This "Meta" category might turn out to be a very important part of any agentic factory. Given that tokens are expensive and good models are sometimes rather slow, increasing the chances of 'one-shotting' any task is a good investment.
Typical problems I'm trying to solve with these agents range from context overflows to tool call fights to token and time eaters.
Three most common 'antipatterns', or 'problem patterns' I have observed so far include:
- Context overflow: When an agent's input exceeds the model's context window, leading to truncated information and poor performance, or possible retries to run the same task again and again until it succeeds. Obviously, this is not a good solution.

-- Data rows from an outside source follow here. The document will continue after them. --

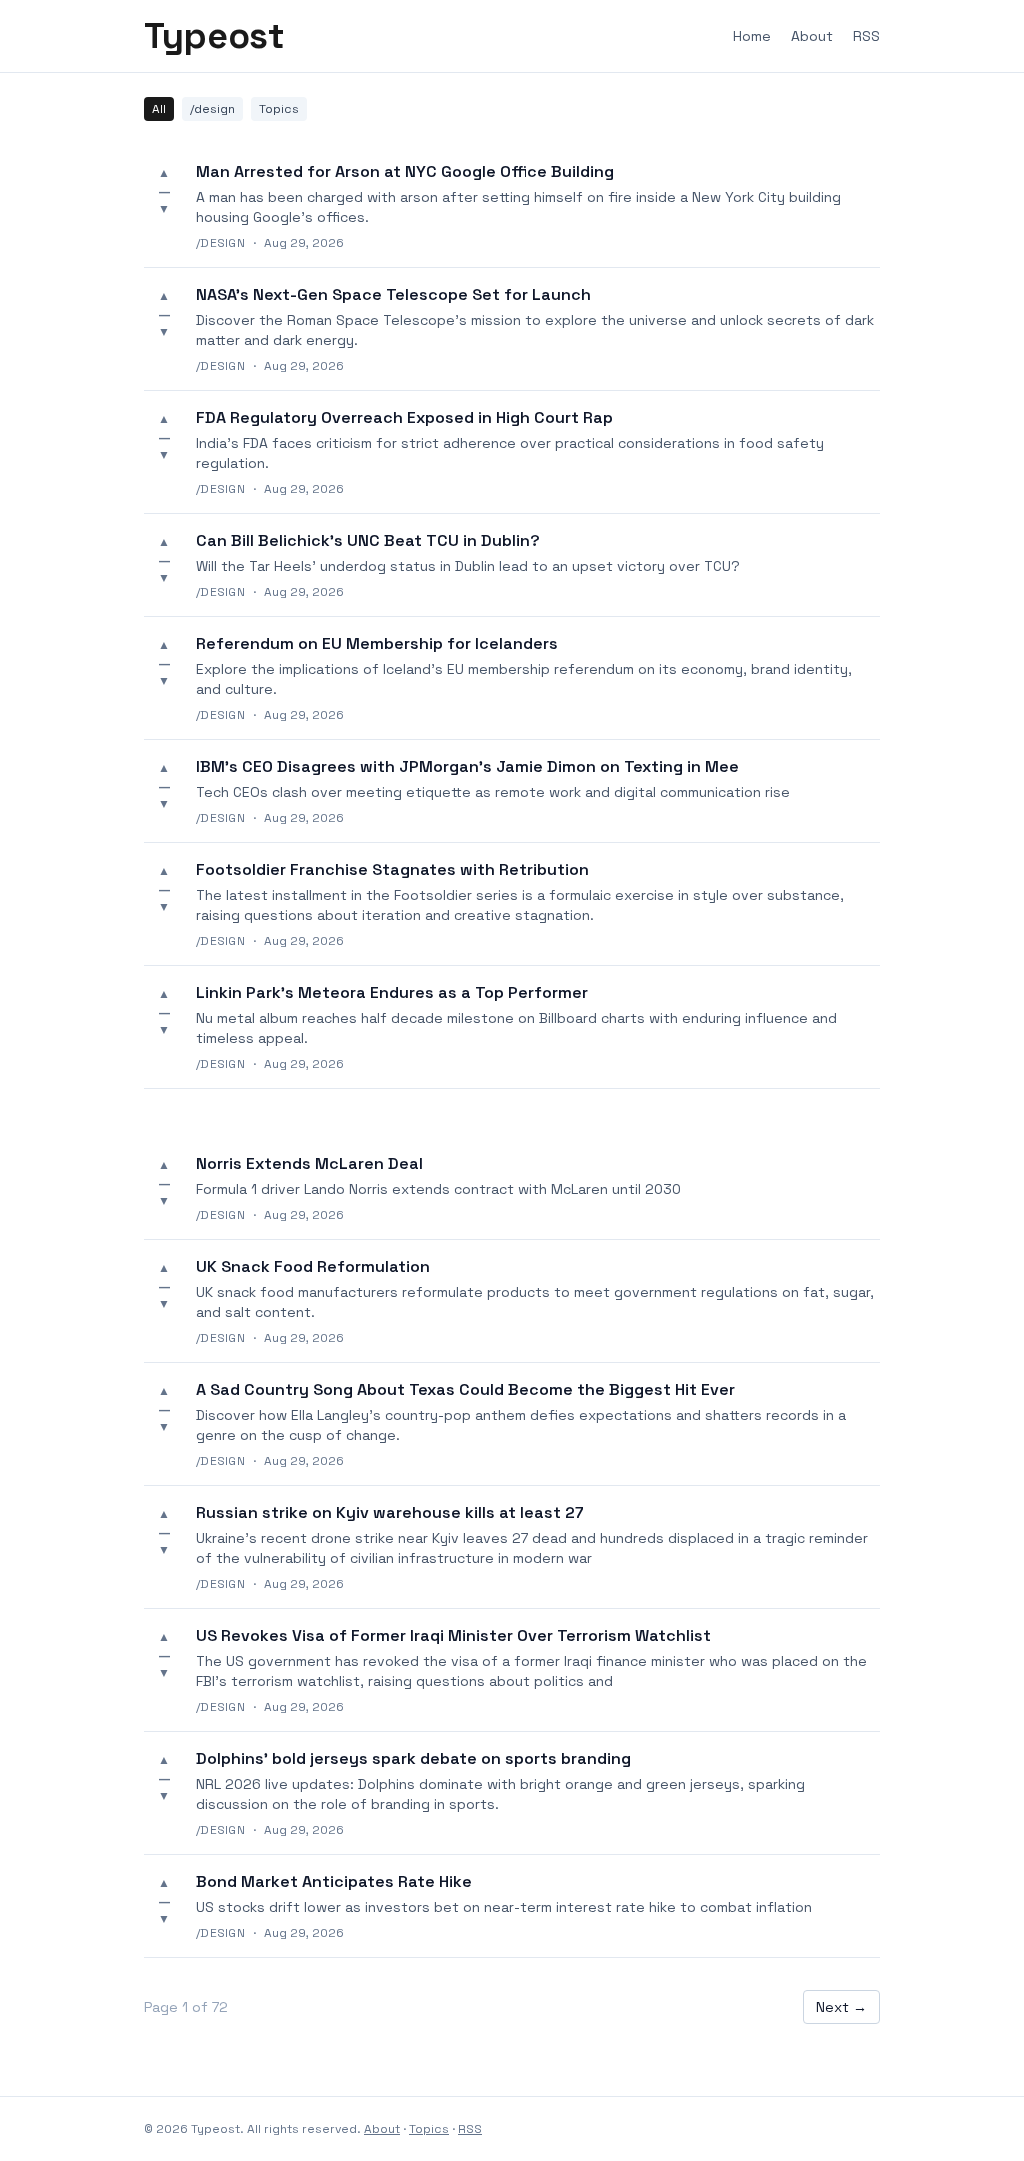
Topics (279, 109)
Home (752, 36)
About (812, 36)
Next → (841, 2007)
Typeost (214, 36)
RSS (866, 36)
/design (212, 109)
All (159, 109)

- Tool call fights: When an agent gets a tool call wrong but instead of giving up, ends up making the same call over and over again.
- Token and time eaters: When the task was just about adding some simple thing onto, say, a page, the agent ends up reading half of your 200,000-line codebase for examples and the run takes 30 minutes, ultimately failing.
The list is, naturally, by no means conclusive. It should be noted that all of them are more or less about the deficiencies of the LLMs: randomness, limited memory (context window), and their agent harnesses (such as CC), but also about the complexity of the task and the process as a whole.
Detecting this kind of errors just by looking at outputs is a job in itself. So, having an agent to do it for you is a no-brainer. Who knows, perhaps one day we might have a fully self-healing system of AI agents detecting their own poor performance, and self-learning capabilities which adjust the instructions, recipes, tooling, and so forth as the learnings accumulate automatically.
Agent recipes
Each agent is defined in a Markdown specification file. The 'frontmatter', which is sadly not yet really standardized but a tool-specific thing, contains the agent's name, description, and the tools it can use, and depending on the tool, perhaps the model to call, handoff points and so on.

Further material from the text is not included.